Surgeons Are Indian Males and Speech Therapists Are White Females: Auditing Biases in Vision-Language Models for Healthcare Professionals
Zohaib Hasan Siddiqui, Dayam Nadeem, Mohammad Masudur Rahman, Mohammad Nadeem, Shahab Saquib Sohail, Beenish Moalla Chaudhry
TL;DR
This study audits demographic biases in vision-language models for healthcare professions using a profession-aware taxonomy, a balanced FairFace dataset, and four off-the-shelf VLMs (CLIP and OpenCLIP). It employs neutral prompts and top-$k$ retrieval alongside JS-divergence-based bias scores to quantify gender, race, and age associations across 33 healthcare roles. The findings show systematic but model-dependent biases, with age bias being especially dominant and notable intersectional patterns that could impact hiring and workforce analytics.
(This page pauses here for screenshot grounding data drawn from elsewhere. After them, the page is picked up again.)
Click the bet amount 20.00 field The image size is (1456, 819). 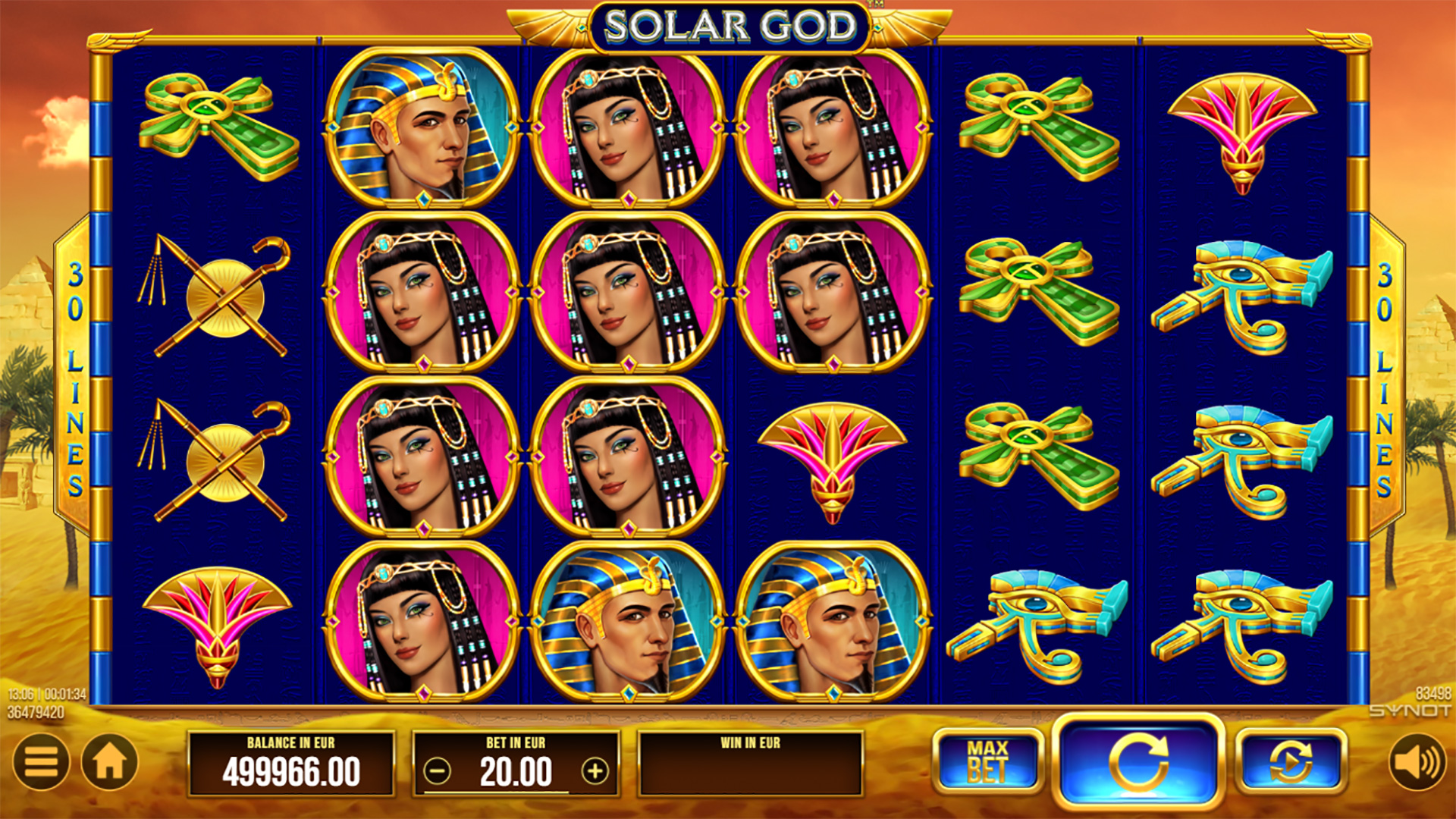coord(516,773)
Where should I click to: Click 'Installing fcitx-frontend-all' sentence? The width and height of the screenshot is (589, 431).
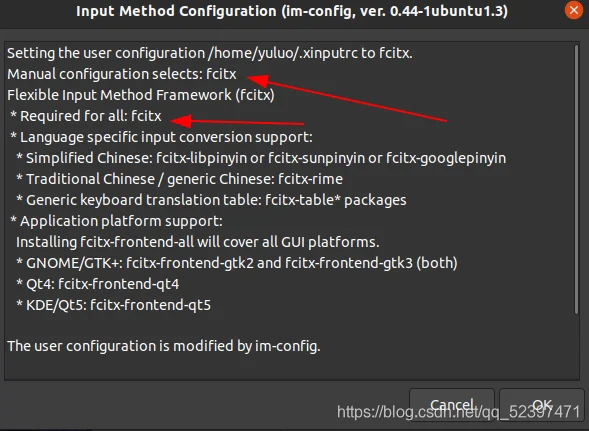198,242
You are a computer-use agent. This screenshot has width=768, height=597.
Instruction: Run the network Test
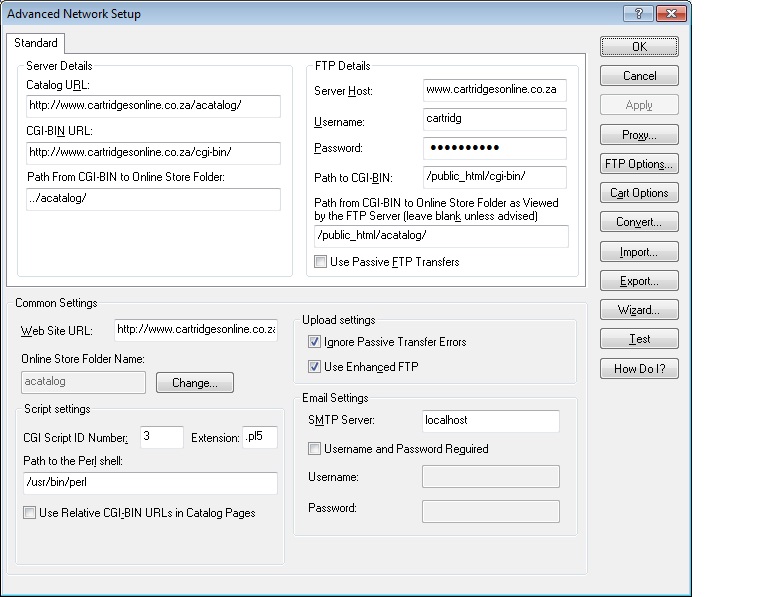639,339
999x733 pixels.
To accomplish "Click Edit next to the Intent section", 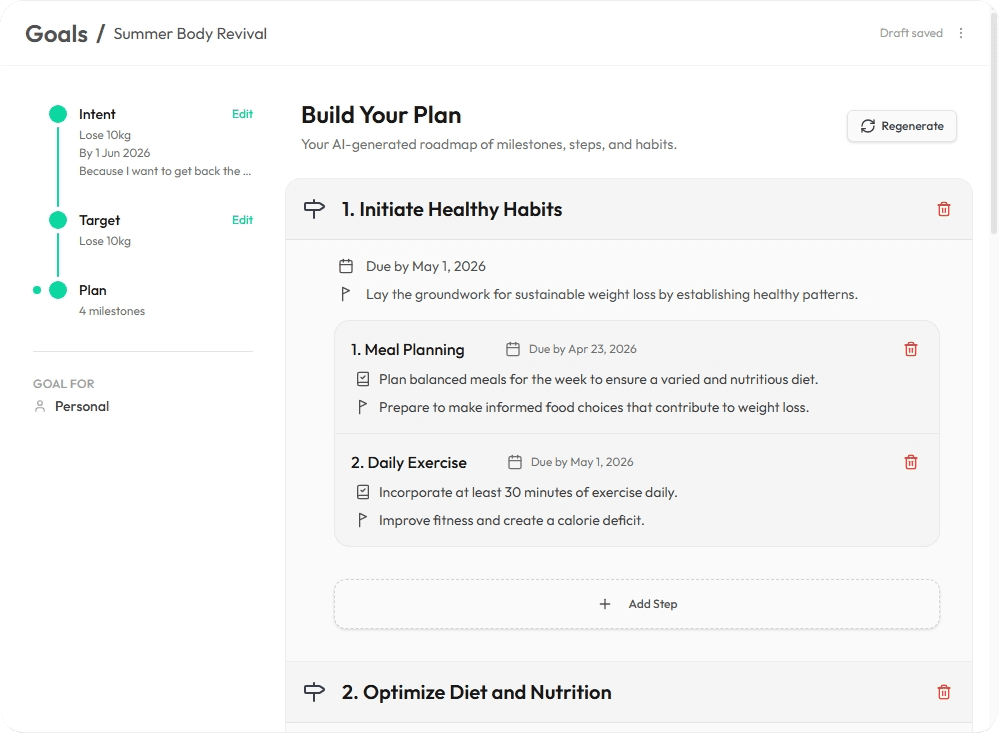I will click(x=242, y=114).
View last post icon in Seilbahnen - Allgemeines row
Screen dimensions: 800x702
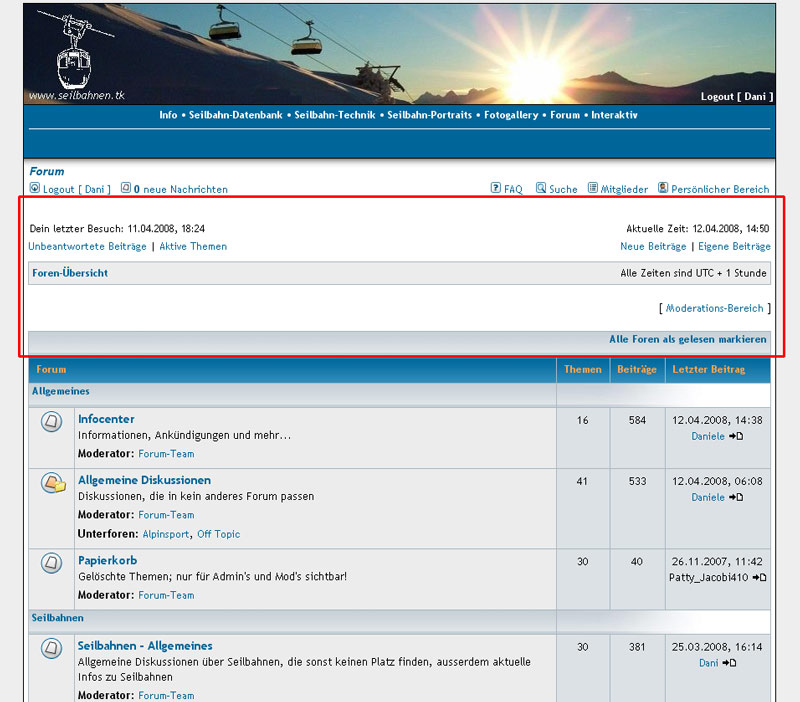point(729,663)
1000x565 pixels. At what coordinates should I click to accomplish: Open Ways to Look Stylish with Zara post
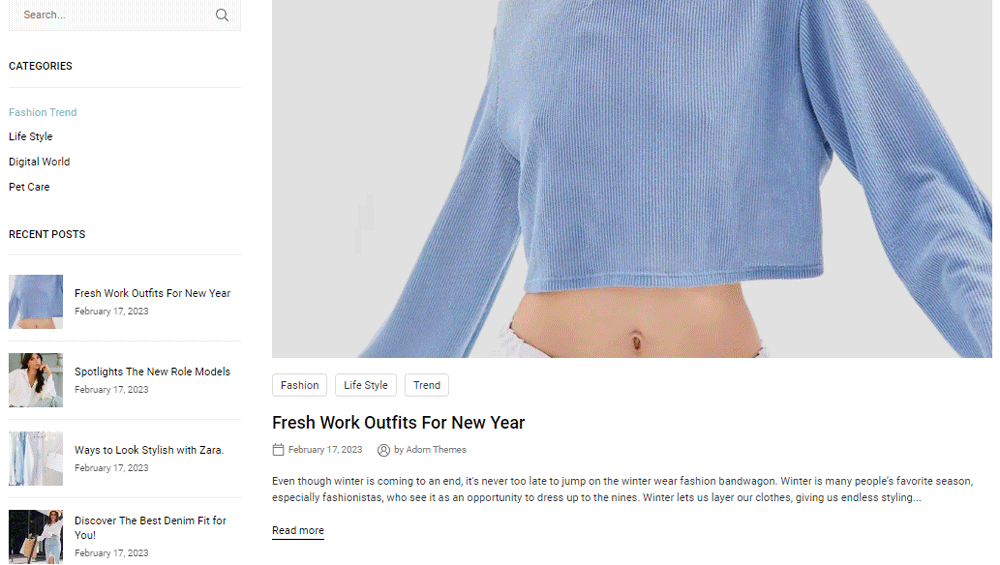click(149, 450)
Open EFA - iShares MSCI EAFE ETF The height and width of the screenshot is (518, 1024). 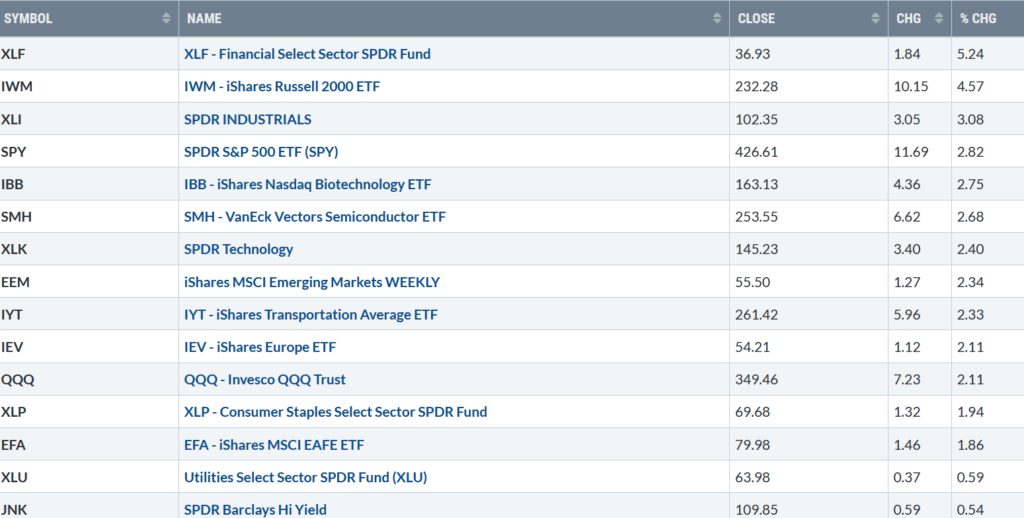(x=274, y=445)
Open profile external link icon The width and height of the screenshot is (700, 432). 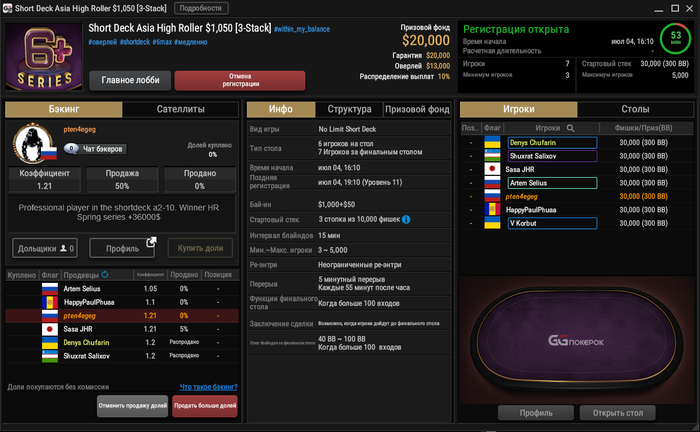pos(151,242)
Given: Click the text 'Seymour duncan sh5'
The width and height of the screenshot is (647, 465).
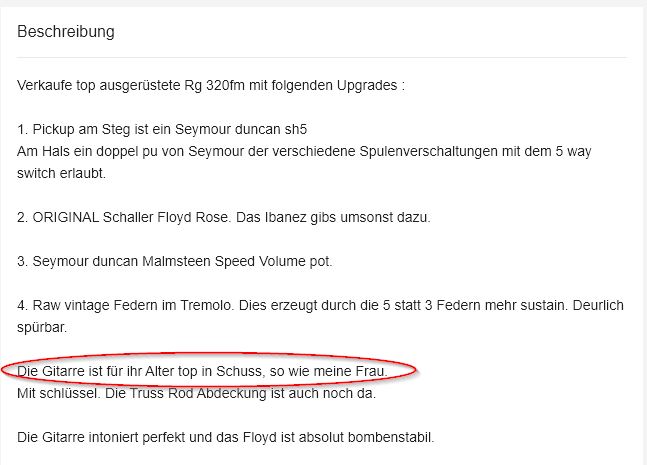Looking at the screenshot, I should pyautogui.click(x=241, y=129).
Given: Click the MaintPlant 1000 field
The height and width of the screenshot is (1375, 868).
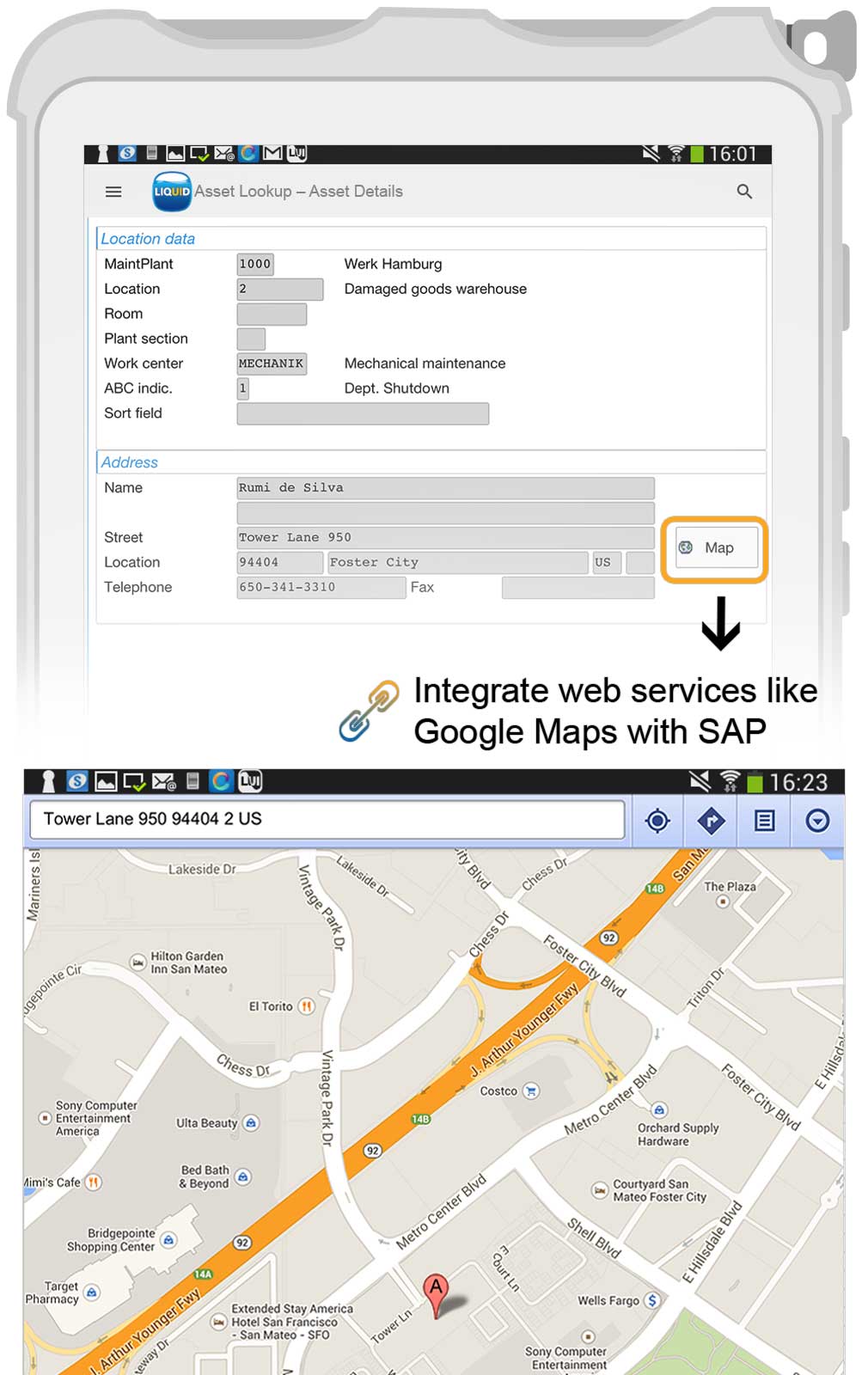Looking at the screenshot, I should coord(255,265).
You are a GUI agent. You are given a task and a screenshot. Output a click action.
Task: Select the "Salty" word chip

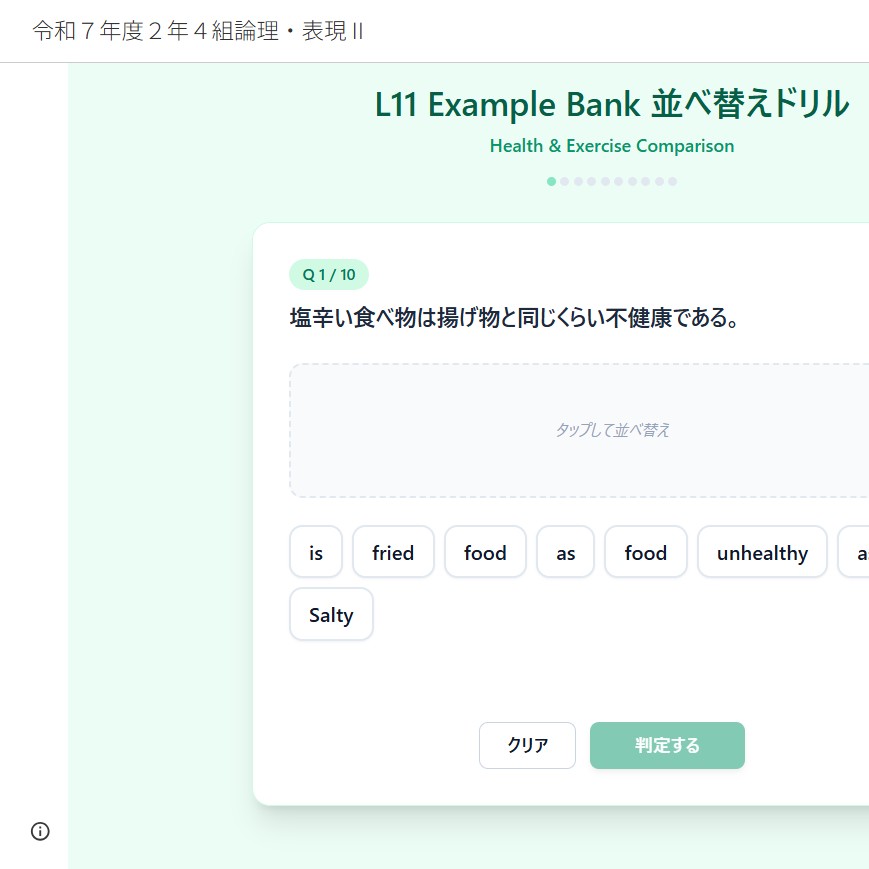click(x=331, y=615)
The work highlights the need for model-specific fairness audits, intersectional benchmarks, and governance to ensure equitable and trustworthy AI deployment in healthcare.
Abstract
Vision language models (VLMs), such as CLIP and OpenCLIP, can encode and reflect stereotypical associations between medical professions and demographic attributes learned from web-scale data. We present an evaluation protocol for healthcare settings that quantifies associated biases and assesses their operational risk. Our methodology (i) defines a taxonomy spanning clinicians and allied healthcare roles (e.g., surgeon, cardiologist, dentist, nurse, pharmacist, technician), (ii) curates a profession-aware prompt suite to probe model behavior, and (iii) benchmarks demographic skew against a balanced face corpus. Empirically, we observe consistent demographic biases across multiple roles and vision models. Our work highlights the importance of bias identification in critical domains such as healthcare as AI-enabled hiring and workforce analytics can have downstream implications for equity, compliance, and patient trust.